Particularly for the Mac—though not limited to the Mac—I think the new-and-improved “Pro” version of HIARCS Chess Explorer, namely “HIARCS Chess Explorer Pro” (HCEP), is excellent in many dimensions, including what you’re focusing on. HCEP has an optional column-based view of the main line and a really nice way of not only indenting variations but also labeling them to make it clearer where each one starts. (So it satisfies your “One line per move pair. Indented branches, one line per move pair” desire.)

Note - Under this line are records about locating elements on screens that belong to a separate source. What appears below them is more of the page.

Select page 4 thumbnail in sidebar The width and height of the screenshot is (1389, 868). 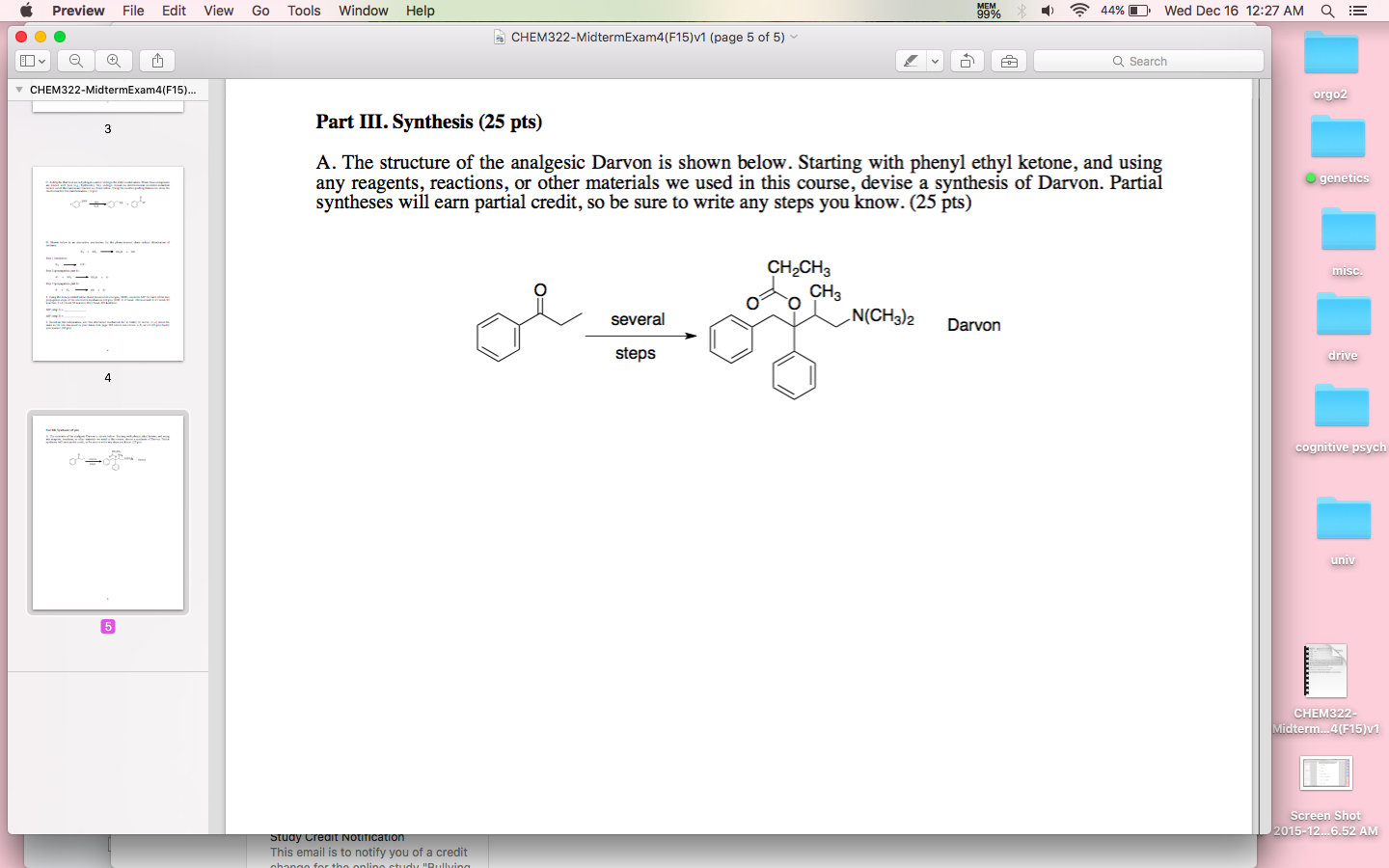click(107, 265)

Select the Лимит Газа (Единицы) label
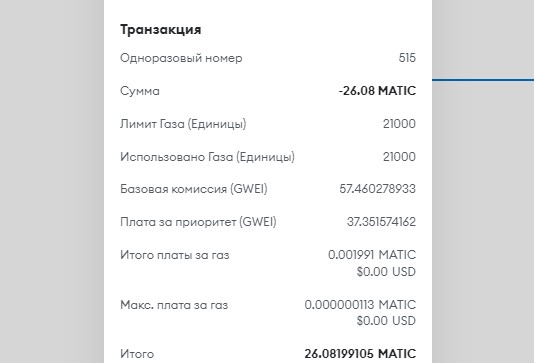(x=183, y=124)
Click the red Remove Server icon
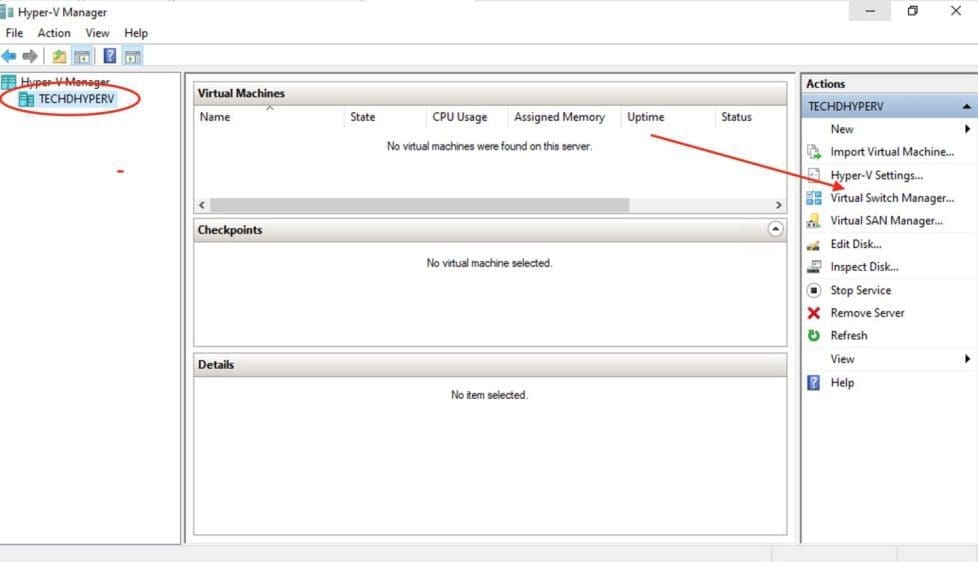Screen dimensions: 978x562 click(x=813, y=313)
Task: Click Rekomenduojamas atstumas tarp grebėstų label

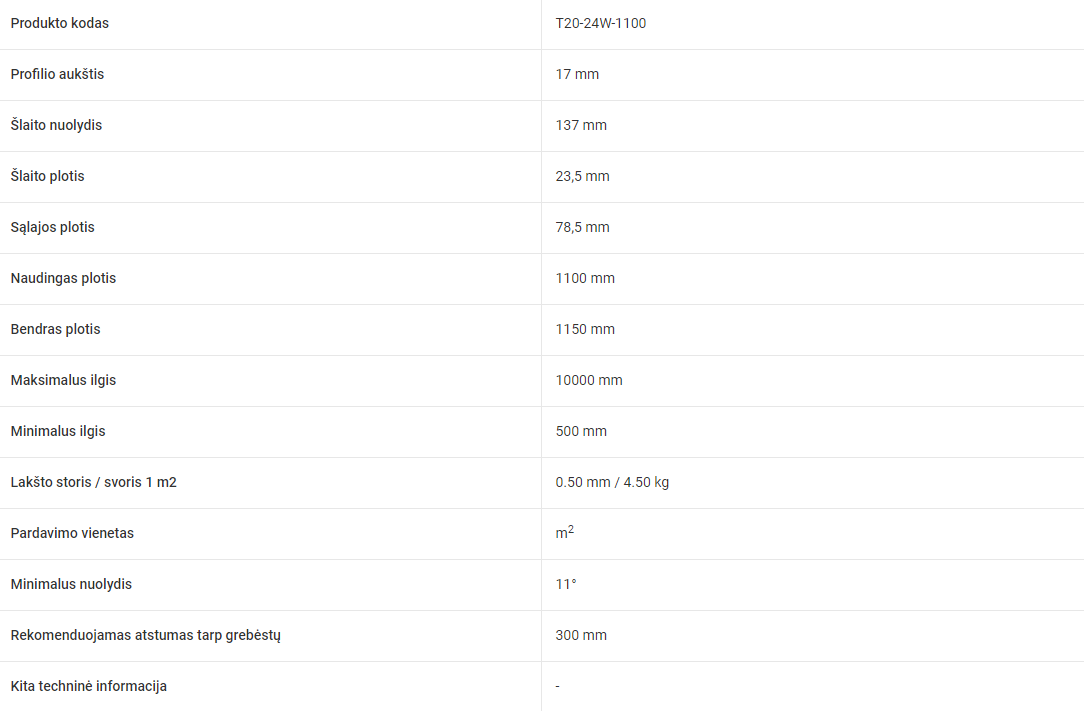Action: (145, 636)
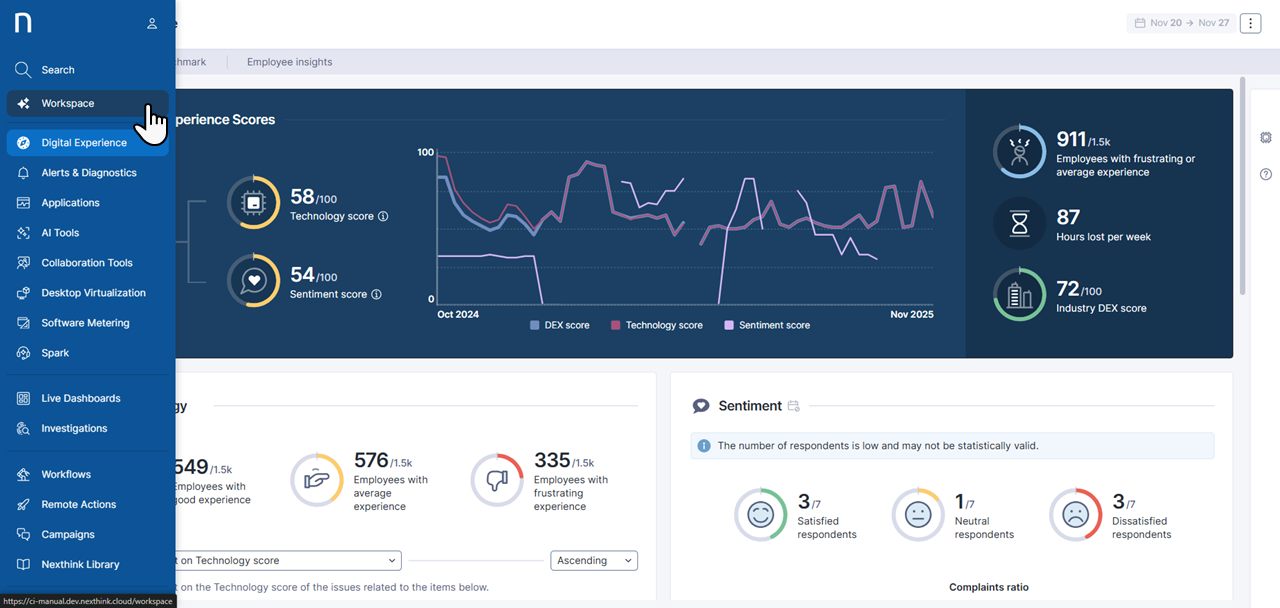Click the Search magnifier icon in sidebar

(x=23, y=70)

It integrates very nicely with Stockfish (or any UCI engine). For example, if you hover over a line of Stockfish analysis, a picture of the resulting chessboard follows your mouse cursor as you move along the line.)

And, to address another desire in your post: It allows you to add annotations.

But, more generally, it’s arguably a ChessBase killer. It now (i.e., as of the Pro version) reads ChessBase databases. And it searches large databases (e.g, the CB MegaBase) blindingly fast. (People say it’s much faster than ChessBase itself, but I can’t compare since I don’t have ChessBase on my Mac.)

I’m not associated with HIARCS, so this isn’t a promotional post. (I did beta test the Pro version when it was first being released.)

HIARCS Chess Explorer Pro is a paid app. If you want free, SCID vs. PC is open source and has a Mac version (look for “ScidvsMac” in the download list). It’s a very capable GUI, too, though a little quirky as open-source projects can be. It has a proprietary database format and doesn’t interoperate with ChessBase databases. (Last I checked, it was not and likely never would be compatible with Chess960 games.)